The Nonprofit Operating Reserves Initiative Workgroup—an all-volunteer group of nonprofit leaders, financial-management consultants, and others—recognized this problem in 2008 and since then has produced a white paper and a toolkit to help nonprofits and their boards better understand what reserves are and why they need them.
Those resources propose several useful and detailed definitions of operating reserves.
Here's my own simplified version: operating reserves are liquid, unrestricted assets that an organization can use to support its operations in the event of an unanticipated loss of revenue or increase in expenses.
"Liquid" means that operating reserves are either cash or investments that can be quickly converted to cash. "Unrestricted" means that the funds haven't been designated for any other purpose by a donor or the organization itself.
Part of the confusion around operating reserves grows out of the many different words and phrases board members use when discussing finances and sustainability—some of which are related to operating reserves.
For that reason, it's also helpful to discuss what operating reserves are not.
- Operating reserves are not endowment. Endowment funds are restricted and only the investment income can generally be used to support operations.
- Operating reserves are not equity in a building. Granted, equity does show up as an "unrestricted net asset" on an organization's balance sheet. However, equity is not the same as operating reserves because it can't readily be converted to cash.
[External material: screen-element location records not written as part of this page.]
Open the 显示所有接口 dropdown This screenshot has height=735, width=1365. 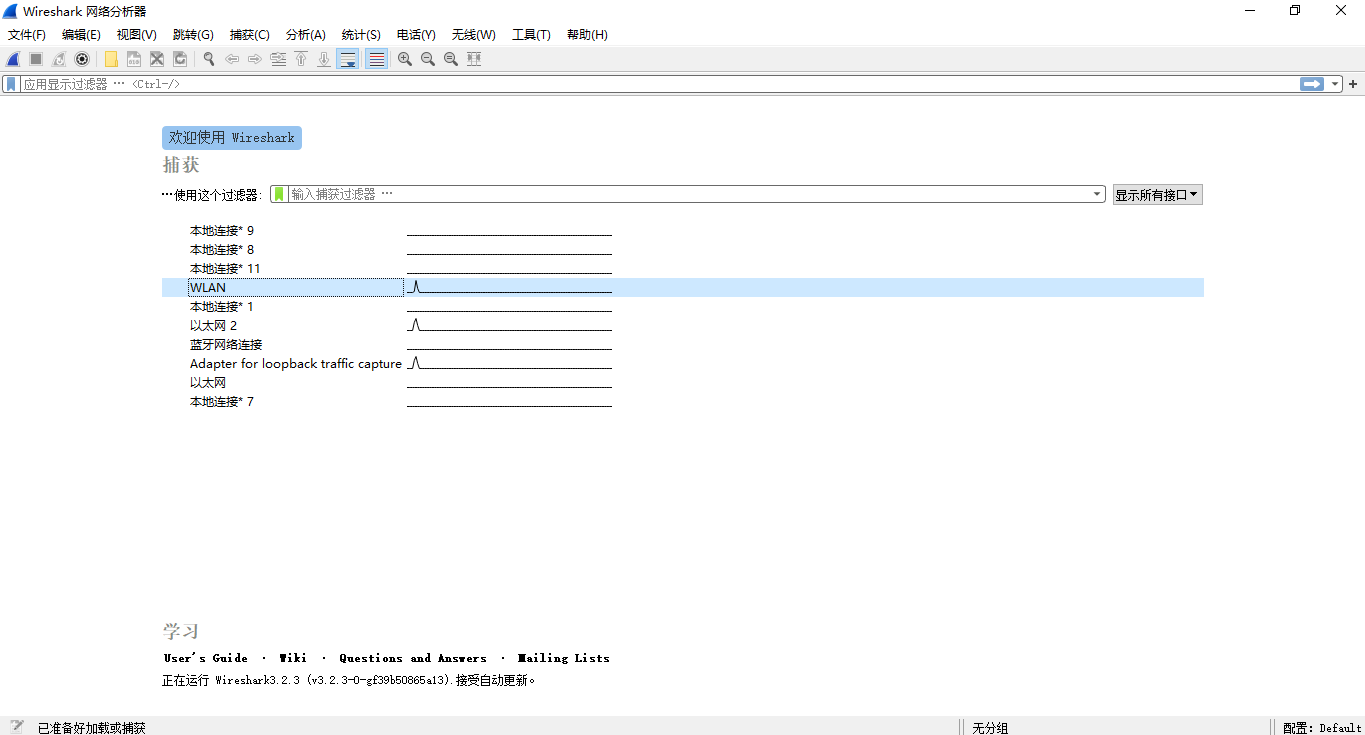click(1157, 195)
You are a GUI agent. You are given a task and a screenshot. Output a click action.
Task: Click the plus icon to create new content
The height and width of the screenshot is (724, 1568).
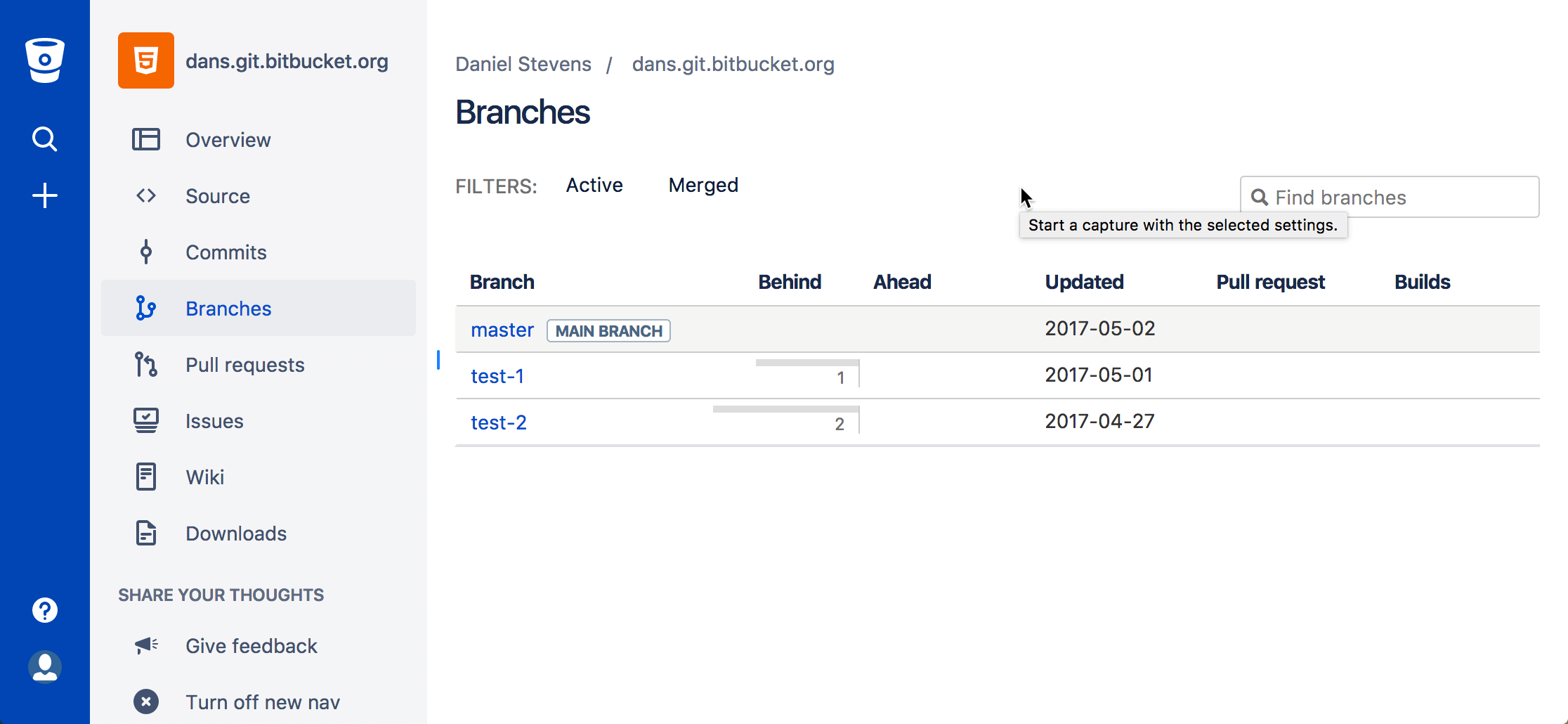(44, 195)
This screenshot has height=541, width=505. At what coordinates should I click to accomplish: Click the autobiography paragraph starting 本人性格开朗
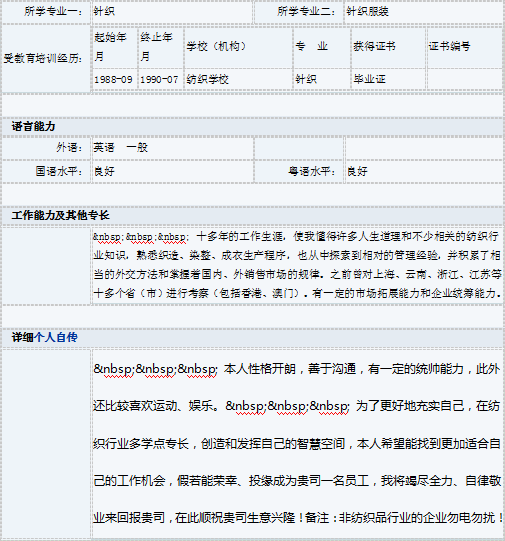pos(297,443)
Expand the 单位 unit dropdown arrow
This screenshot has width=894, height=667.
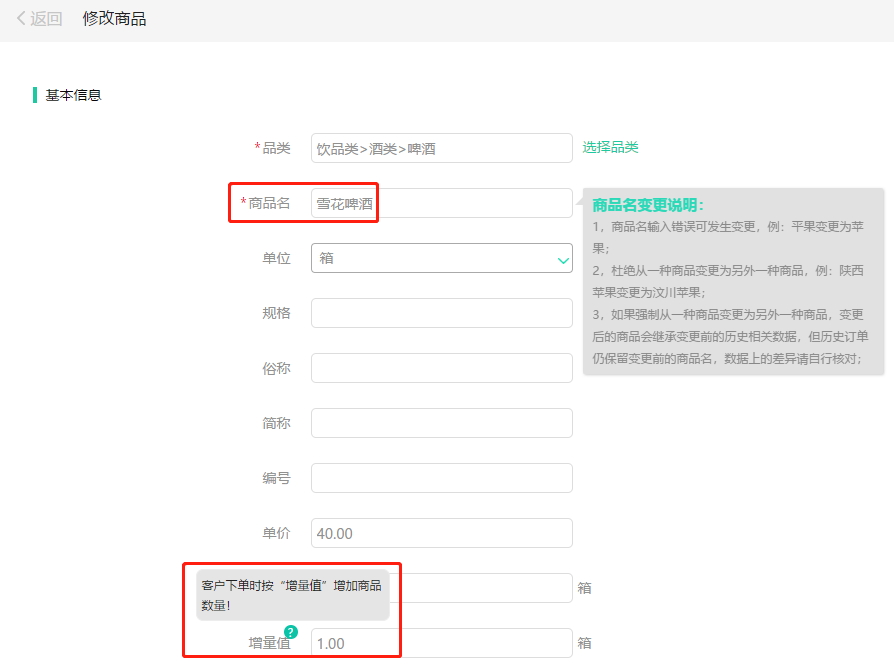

A line of credit secured by a building may serve some of the same functions as operating reserves and can be part of a strategy for managing cash flow. However, equity lines of credit for organizations come with the same risks as home-equity loans for individuals: If the value of your house goes down, you may find yourself owing more than the property is worth. And if you fall behind on the loan, you risk losing your house.
- Operating reserves are also not "cash on hand." Many organizations use "months of cash in the bank" as a measure of their financial stability. However, much of the cash an organization has on hand at a given moment is likely to be restricted for specific projects and future uses and doesn't constitute a "rainy-day fund" that can be used wherever the organization needs it most.
In the simplest terms, operating reserves are savings accounts—and organizations should have reserves for the same reasons that people should have savings: to serve as a cushion against unexpected but necessary expenses or a sudden loss of income and to build up money for long-term goals and future plans.
All the arguments for having savings apply to nonprofits and operating reserves—some with even greater urgency. As an example, government contracts often require nonprofits to hire staff and deliver services for 30 to 60 days before receiving any reimbursement. Private funders may reduce or delay grants with very little warning. Major fund raising events get delayed or canceled.
With so much uncertainty associated with so many of their sources of income, operating reserves are essential to give nonprofits and their boards breathing room and the ability to respond to a rapidly changing environment without lurching from one financial crisis to the next.
However, operating reserves are more than a safety net for catastrophic circumstances. They also allow organizations to respond to unanticipated opportunities, such as the development of new programs, purchase of property, or even acquisition and merger.